» **INSTRUCTIONS TO FOLLOW**: When you reach the line that contains "Instruction: Toggle the dither checkbox", begin copying exactly and continue through the last line below. Do not copy pictures.

** SUPPLIED RECORDS follows **

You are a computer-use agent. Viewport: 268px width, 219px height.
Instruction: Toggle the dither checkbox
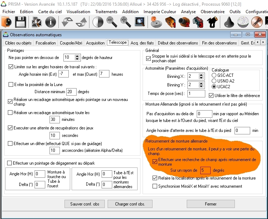[11, 143]
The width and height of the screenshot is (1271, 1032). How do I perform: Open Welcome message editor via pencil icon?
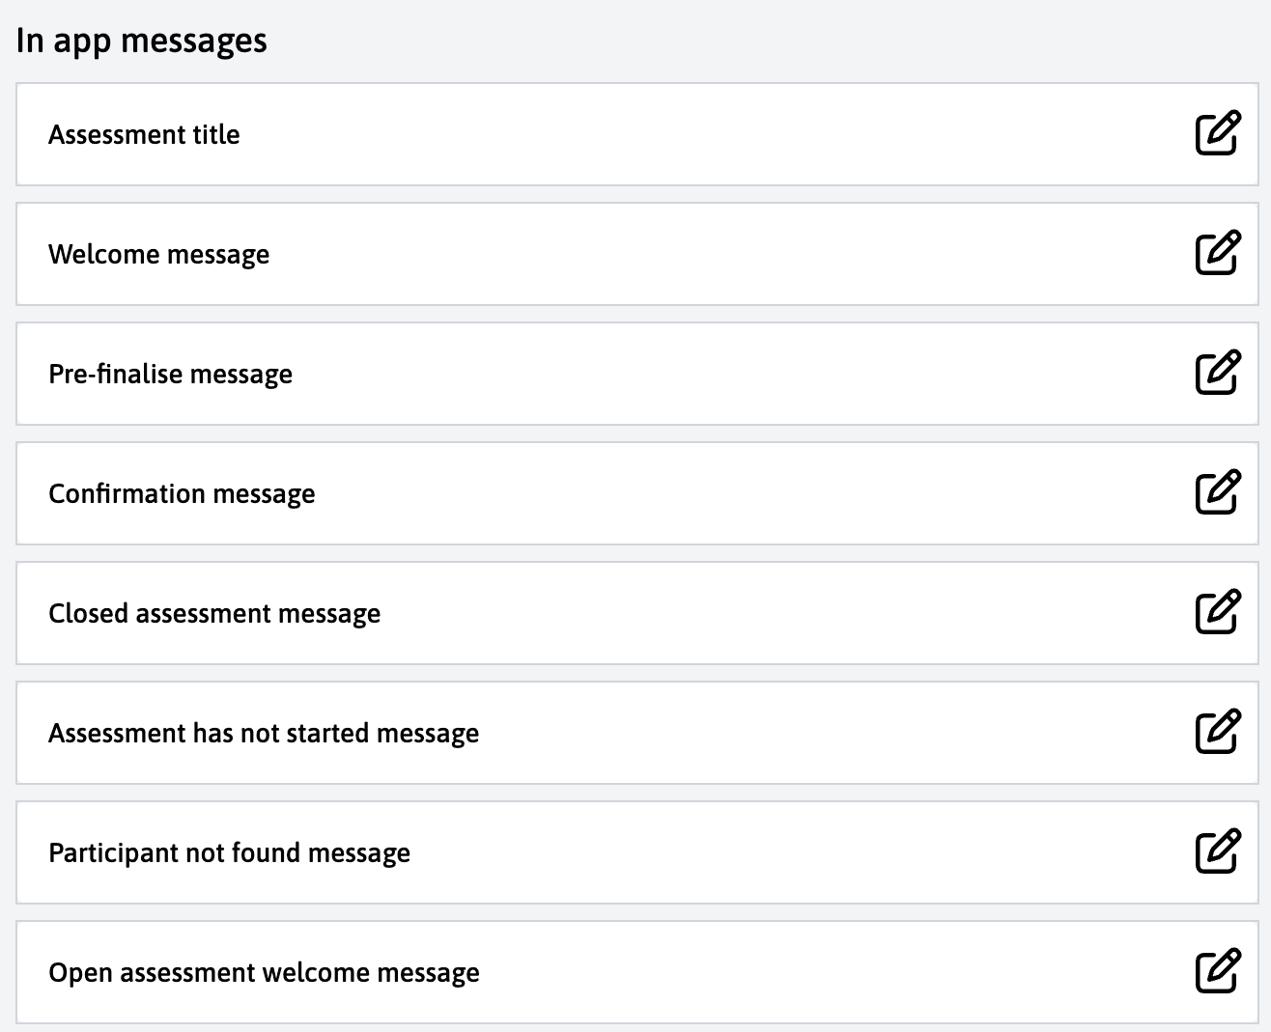[x=1217, y=254]
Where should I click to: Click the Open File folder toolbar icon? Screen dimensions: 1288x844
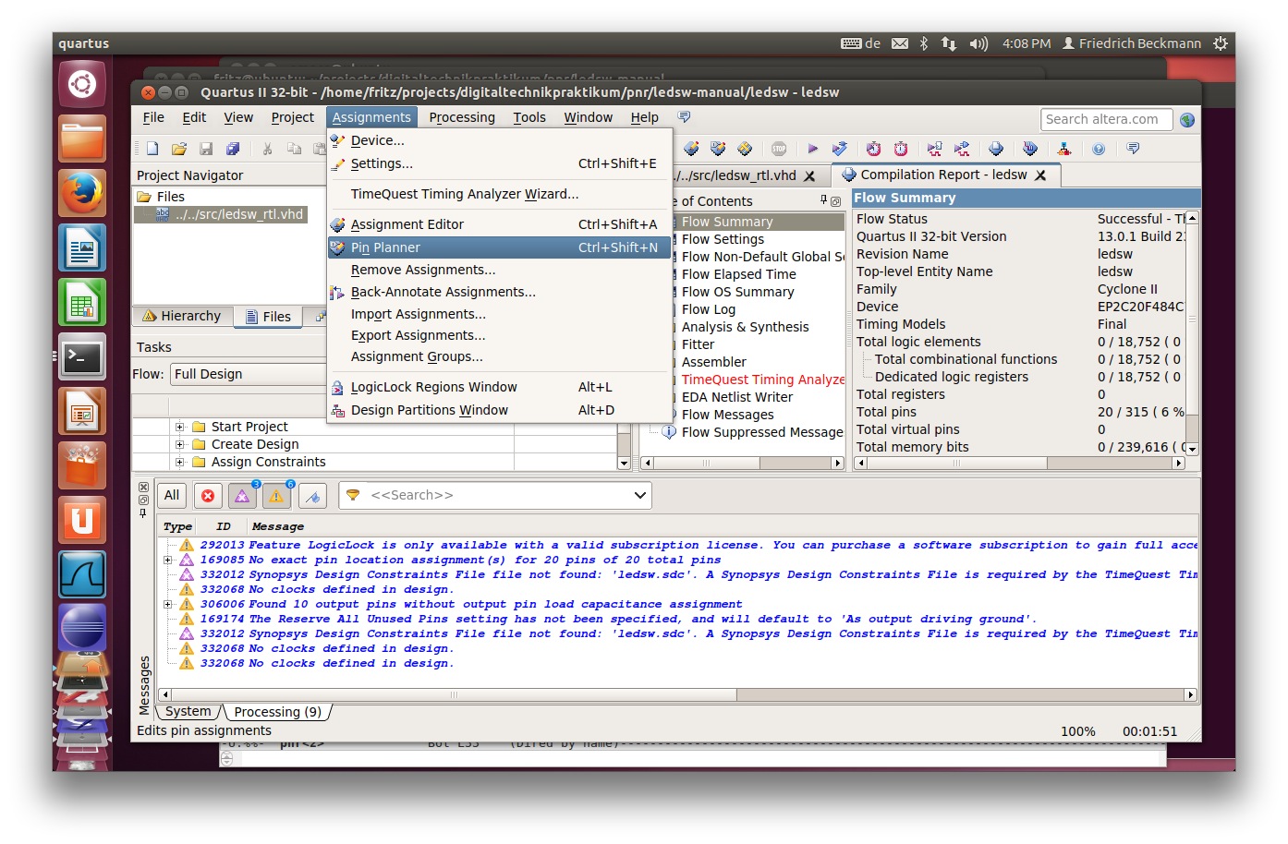pos(179,149)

** End of SUPPLIED RECORDS **

» **RESULT BELOW**:
Instruction: Toggle the dither checkbox
[11, 143]
The width and height of the screenshot is (1271, 1032). How do I perform: Open Welcome message editor via pencil icon?
[x=1217, y=254]
Where should I click to: Click the Open File folder toolbar icon? Screen dimensions: 1288x844
pos(179,149)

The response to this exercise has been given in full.